In vivo assessment of anti-helminthic and anti-inflammatory effects of Fucoidan on Schistosoma mansoni immature stages
摘要
Schistosoma mansoni is a major cause of schistosomiasis, a neglected tropical disease that induces granulomatous inflammation, fibrosis, and liver damage. Fucoidan (FUC), a sulfated polysaccharide from brown seaweed, was evaluated for its anti-helminthic, anti-inflammatory, and antifibrotic effects against immature stages of S. mansoni in mice. Forty-eight CD-1 Swiss male albino mice were infected and allocated into six groups: infected untreated control, praziquantel-treated, and FUC-treated groups at 7, 21, 35, and 42 days post-infection.
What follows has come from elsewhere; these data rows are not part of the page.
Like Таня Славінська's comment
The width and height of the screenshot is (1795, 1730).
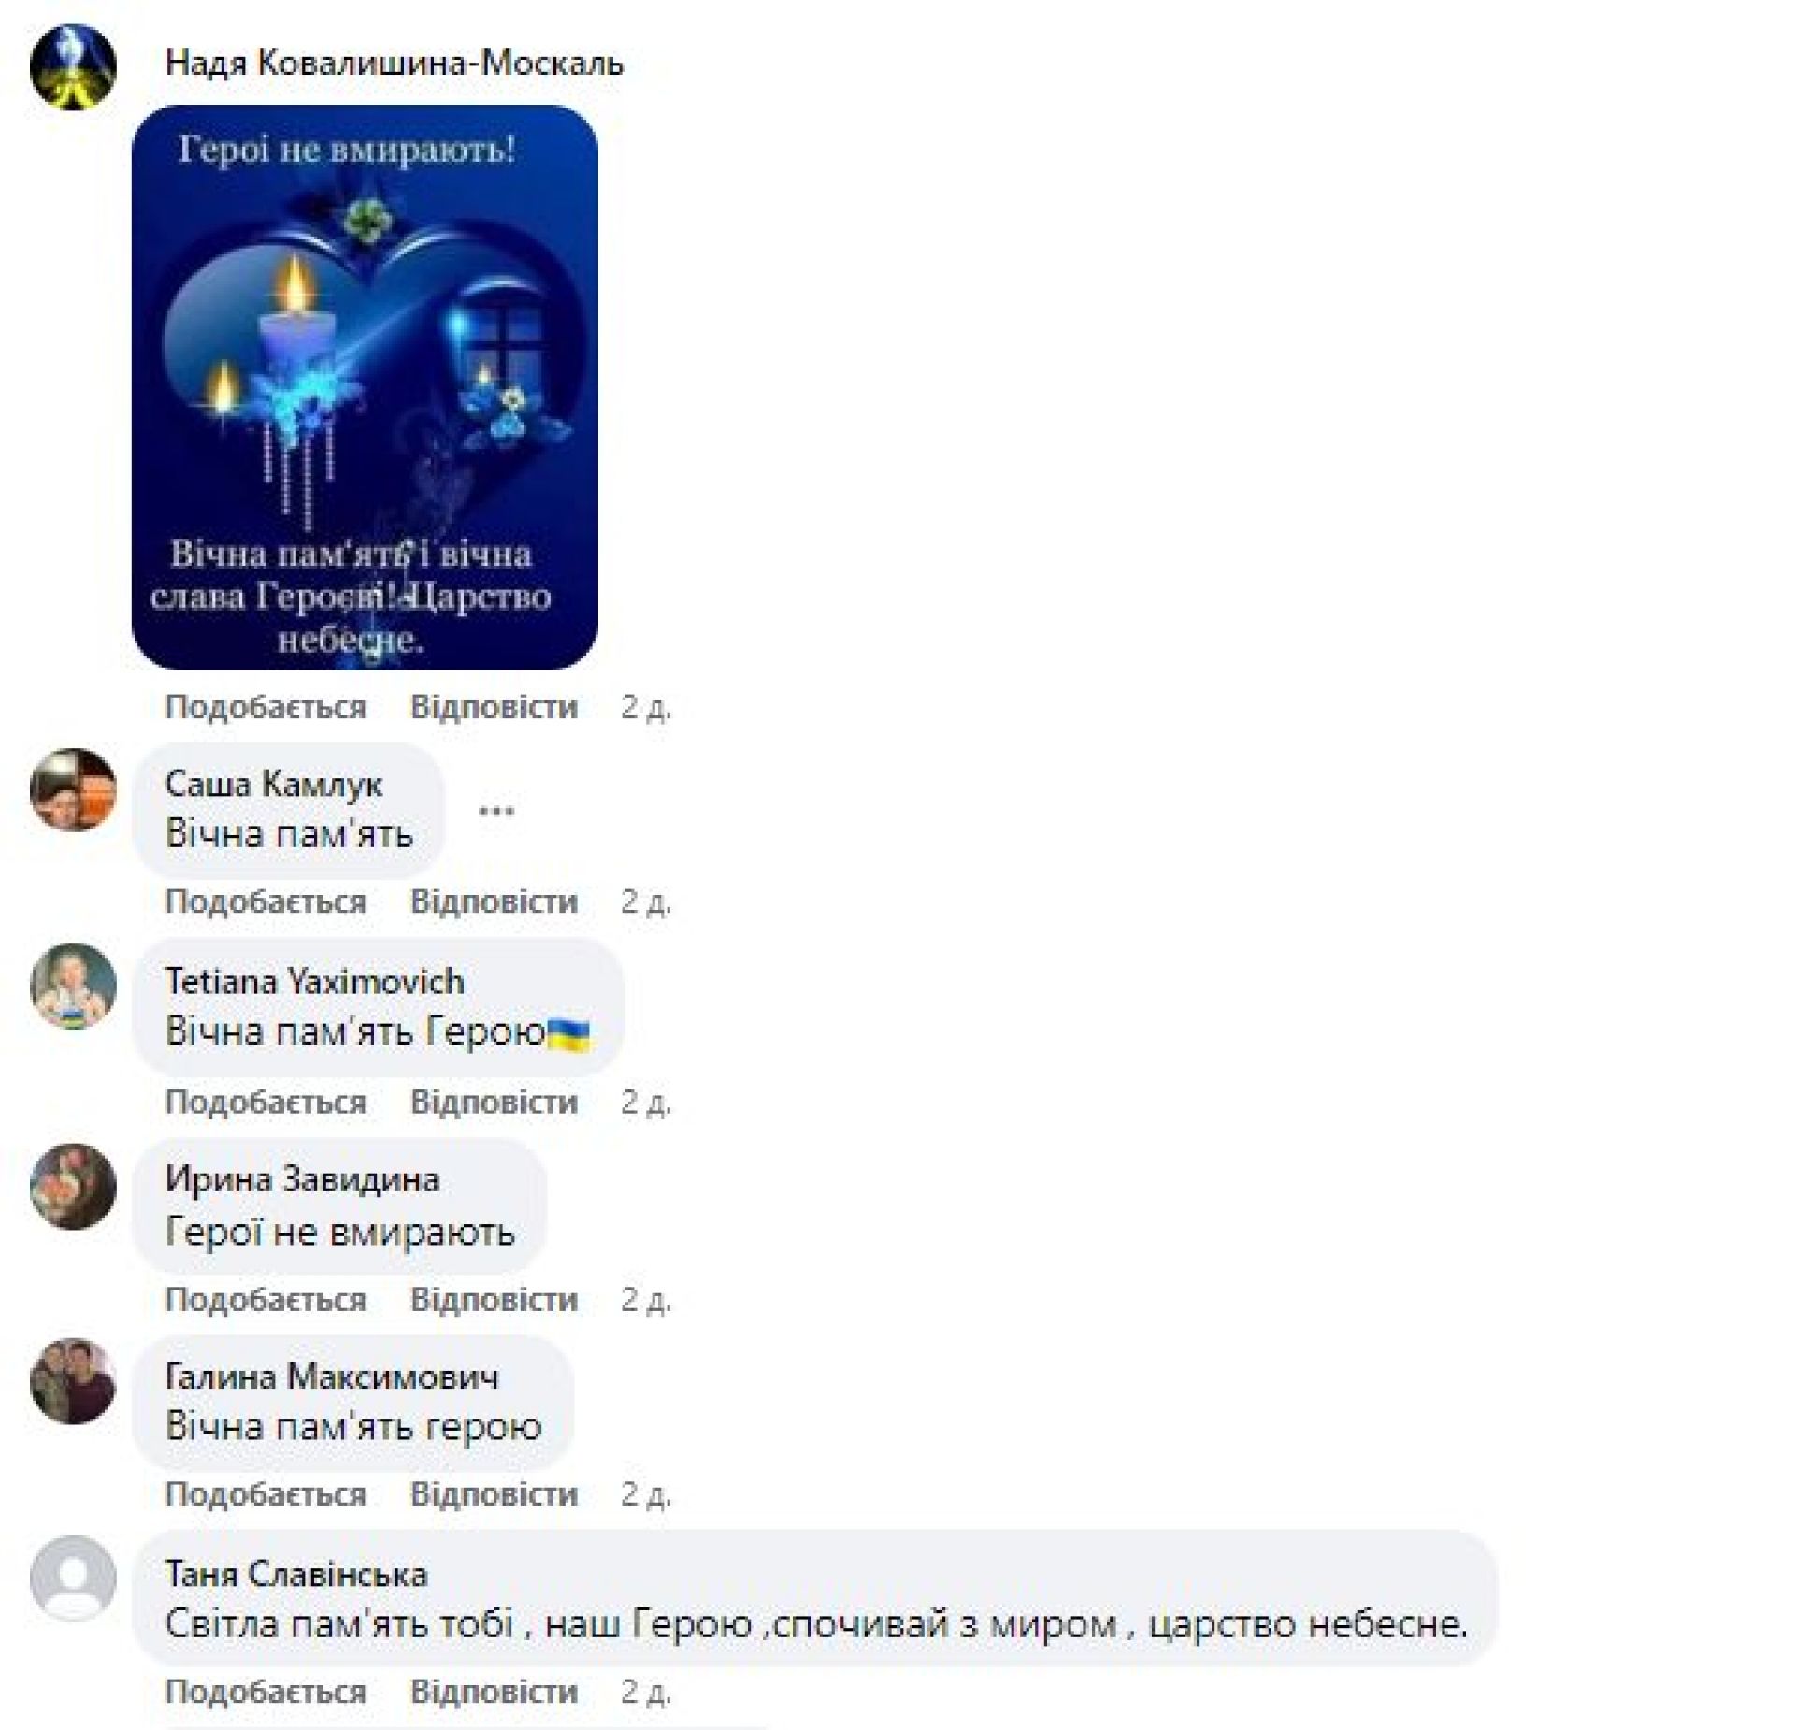(266, 1692)
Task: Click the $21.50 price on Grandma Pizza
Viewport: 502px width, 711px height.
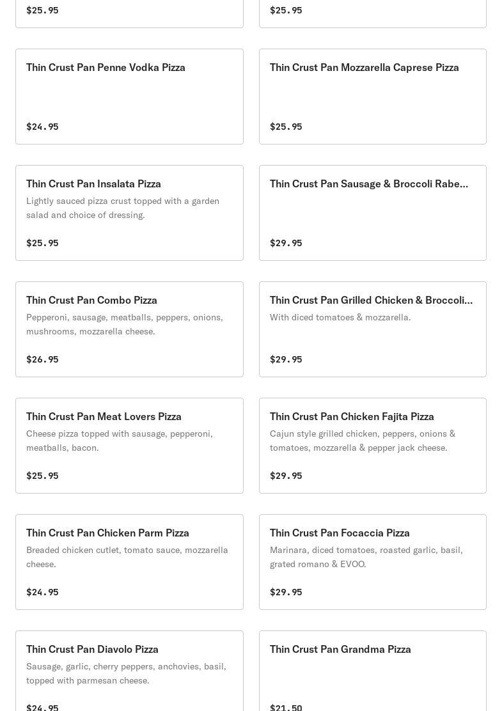Action: [286, 707]

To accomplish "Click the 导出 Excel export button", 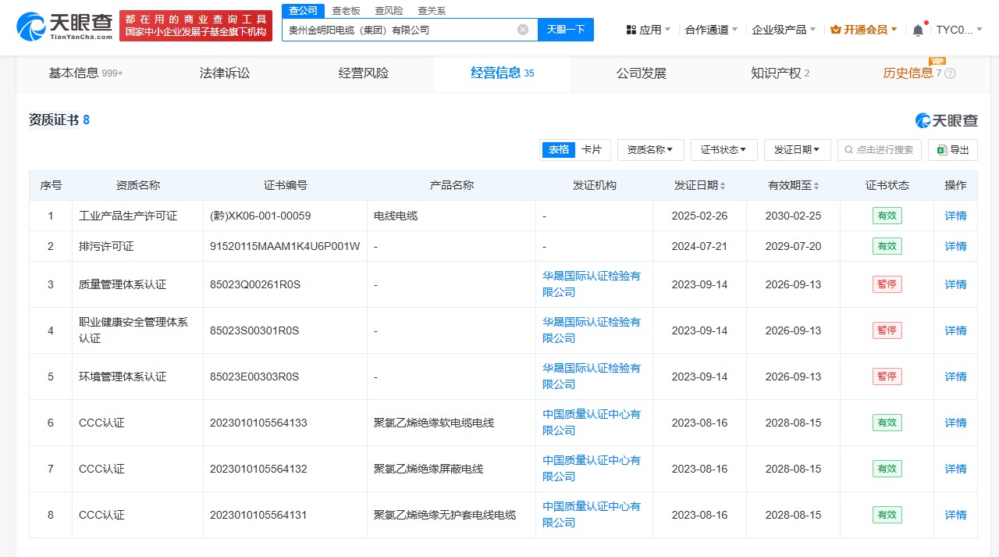I will coord(953,150).
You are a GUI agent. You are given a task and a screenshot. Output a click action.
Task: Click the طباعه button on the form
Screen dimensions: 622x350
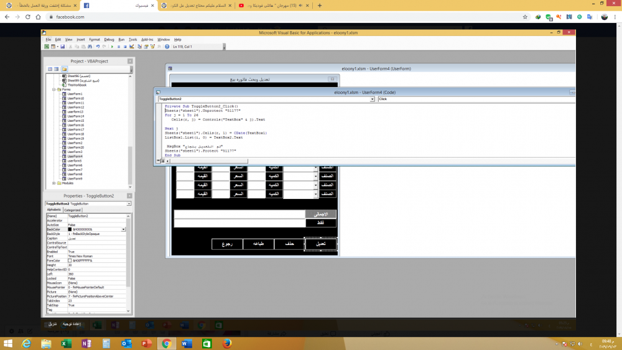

Treatment with FUC at 7, 21, and 35 dpi significantly reduced worm burden, granuloma size, fibrosis, and the expression of TNF-α, IL-1β, and iNOS in liver tissue. The strongest antipathological effects were observed with early-to-mid treatment, particularly FUC7, FUC21, and FUC35. In contrast, FUC42 showed weaker benefit, indicating that efficacy is timing-dependent. These findings suggest that FUC may be a promising candidate for early intervention in S. mansoni infection.